■ **Written exercise**:
Copy the lines of the material starting at the line containing "Image resolution: width=1049" and ending at the line containing "Select the Component", replacing "application icon" with "app icon" and keeping everything else unchanged.

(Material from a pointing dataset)
━━━━━━━━

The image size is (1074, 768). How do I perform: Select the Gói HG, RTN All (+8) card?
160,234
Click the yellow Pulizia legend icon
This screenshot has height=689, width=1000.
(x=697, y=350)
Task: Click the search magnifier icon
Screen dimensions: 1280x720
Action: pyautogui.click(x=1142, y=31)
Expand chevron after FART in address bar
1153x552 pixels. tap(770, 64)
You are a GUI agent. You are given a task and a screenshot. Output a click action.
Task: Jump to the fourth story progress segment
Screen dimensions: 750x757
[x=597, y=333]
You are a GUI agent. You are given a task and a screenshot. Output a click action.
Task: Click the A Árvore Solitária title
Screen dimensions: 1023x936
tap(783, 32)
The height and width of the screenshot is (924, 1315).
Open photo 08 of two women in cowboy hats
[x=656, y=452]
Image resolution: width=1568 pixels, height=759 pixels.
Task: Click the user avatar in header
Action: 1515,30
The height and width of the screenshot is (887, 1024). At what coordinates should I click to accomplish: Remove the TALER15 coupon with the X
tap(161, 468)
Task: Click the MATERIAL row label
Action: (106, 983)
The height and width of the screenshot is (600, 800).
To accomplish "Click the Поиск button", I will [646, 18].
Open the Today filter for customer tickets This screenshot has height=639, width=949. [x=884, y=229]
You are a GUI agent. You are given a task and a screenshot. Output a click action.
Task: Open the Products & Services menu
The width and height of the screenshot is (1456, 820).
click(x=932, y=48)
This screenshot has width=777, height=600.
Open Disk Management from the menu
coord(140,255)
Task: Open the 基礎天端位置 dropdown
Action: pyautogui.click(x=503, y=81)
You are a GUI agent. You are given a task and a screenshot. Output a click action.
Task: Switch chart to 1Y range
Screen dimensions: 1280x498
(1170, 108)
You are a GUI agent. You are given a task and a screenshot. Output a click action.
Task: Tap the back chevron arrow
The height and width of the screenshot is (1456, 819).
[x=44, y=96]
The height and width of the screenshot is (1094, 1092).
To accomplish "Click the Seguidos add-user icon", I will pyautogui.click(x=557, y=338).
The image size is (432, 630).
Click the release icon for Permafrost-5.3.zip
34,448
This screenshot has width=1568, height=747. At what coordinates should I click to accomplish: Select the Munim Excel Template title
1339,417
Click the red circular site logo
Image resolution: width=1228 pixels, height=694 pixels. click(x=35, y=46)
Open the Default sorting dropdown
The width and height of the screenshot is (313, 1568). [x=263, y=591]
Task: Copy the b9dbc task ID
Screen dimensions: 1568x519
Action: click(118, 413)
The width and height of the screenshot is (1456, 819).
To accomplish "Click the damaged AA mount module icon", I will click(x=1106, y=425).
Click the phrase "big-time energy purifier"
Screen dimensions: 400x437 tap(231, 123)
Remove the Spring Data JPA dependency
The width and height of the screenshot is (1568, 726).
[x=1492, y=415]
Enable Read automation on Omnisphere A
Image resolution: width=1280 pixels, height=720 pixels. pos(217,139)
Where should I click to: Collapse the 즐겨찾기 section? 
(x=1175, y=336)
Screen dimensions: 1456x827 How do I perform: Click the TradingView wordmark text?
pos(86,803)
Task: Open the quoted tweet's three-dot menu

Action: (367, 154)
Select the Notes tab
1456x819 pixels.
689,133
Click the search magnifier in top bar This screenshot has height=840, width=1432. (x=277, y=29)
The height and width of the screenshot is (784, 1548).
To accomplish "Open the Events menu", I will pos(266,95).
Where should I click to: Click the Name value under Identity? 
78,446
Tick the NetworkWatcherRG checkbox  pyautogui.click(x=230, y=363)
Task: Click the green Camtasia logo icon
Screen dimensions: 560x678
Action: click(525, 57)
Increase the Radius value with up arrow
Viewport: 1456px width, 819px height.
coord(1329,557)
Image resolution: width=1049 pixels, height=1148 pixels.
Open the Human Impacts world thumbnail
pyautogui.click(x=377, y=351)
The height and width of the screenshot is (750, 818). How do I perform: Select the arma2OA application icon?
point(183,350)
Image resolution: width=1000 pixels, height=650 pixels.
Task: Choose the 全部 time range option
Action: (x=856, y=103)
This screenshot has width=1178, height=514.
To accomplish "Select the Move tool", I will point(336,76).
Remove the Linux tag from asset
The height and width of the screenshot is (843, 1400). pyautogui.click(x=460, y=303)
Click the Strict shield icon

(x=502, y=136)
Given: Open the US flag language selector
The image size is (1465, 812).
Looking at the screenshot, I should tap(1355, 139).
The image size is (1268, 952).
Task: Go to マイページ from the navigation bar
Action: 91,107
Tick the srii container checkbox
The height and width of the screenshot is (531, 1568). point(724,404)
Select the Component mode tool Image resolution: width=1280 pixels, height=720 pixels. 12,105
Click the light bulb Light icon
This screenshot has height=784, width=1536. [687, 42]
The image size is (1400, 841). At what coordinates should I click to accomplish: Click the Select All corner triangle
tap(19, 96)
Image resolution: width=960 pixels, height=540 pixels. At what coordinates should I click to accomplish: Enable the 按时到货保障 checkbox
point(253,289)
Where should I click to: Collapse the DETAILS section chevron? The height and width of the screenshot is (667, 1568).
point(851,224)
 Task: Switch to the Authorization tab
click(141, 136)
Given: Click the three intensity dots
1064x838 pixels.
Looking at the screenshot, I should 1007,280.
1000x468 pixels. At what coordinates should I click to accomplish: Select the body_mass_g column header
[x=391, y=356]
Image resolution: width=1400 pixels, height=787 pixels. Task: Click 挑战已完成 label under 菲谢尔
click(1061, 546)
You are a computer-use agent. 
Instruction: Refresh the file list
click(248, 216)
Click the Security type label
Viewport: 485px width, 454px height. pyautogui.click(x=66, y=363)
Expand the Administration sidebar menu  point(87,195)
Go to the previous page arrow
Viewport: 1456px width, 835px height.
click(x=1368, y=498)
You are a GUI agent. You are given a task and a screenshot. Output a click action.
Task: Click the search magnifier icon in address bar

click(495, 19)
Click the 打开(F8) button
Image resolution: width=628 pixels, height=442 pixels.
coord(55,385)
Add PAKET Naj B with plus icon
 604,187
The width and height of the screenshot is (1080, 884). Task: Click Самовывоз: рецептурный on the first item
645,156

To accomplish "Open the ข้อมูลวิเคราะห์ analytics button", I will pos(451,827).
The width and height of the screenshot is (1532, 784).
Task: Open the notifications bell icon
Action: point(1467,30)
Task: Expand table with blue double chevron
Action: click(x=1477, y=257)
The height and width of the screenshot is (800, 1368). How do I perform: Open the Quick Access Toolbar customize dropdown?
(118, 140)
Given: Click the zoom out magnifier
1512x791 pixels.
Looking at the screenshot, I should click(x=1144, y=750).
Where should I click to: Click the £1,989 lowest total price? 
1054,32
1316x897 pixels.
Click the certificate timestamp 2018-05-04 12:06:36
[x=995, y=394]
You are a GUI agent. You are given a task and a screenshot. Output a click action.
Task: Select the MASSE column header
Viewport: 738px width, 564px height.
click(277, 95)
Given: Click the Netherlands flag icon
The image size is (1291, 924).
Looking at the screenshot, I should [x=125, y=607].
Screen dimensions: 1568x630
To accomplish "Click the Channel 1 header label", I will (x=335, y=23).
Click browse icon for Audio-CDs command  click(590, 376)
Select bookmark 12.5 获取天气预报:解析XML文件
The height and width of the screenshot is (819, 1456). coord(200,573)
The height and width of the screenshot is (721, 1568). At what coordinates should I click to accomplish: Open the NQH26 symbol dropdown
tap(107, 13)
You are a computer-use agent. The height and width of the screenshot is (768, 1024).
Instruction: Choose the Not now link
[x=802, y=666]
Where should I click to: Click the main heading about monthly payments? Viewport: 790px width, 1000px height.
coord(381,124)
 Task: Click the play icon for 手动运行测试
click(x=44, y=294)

━━━━━━━━

■ **Solution for this exercise**:
Image resolution: width=1049 pixels, height=1148 pixels.
Open the Human Impacts world thumbnail
pyautogui.click(x=377, y=351)
The height and width of the screenshot is (750, 818). How do I perform: Select the arma2OA app icon?
point(183,350)
Image resolution: width=1000 pixels, height=650 pixels.
Task: Choose the 全部 time range option
Action: (x=856, y=103)
This screenshot has width=1178, height=514.
To accomplish "Select the Move tool", I will point(336,76).
Remove the Linux tag from asset
The height and width of the screenshot is (843, 1400). pyautogui.click(x=460, y=303)
Click the Strict shield icon

(x=502, y=136)
Given: Open the US flag language selector
The image size is (1465, 812).
Looking at the screenshot, I should tap(1355, 139).
The image size is (1268, 952).
Task: Go to マイページ from the navigation bar
Action: 91,107
Tick the srii container checkbox
The height and width of the screenshot is (531, 1568). point(724,404)
Select the Component mode tool Image resolution: width=1280 pixels, height=720 pixels. 12,105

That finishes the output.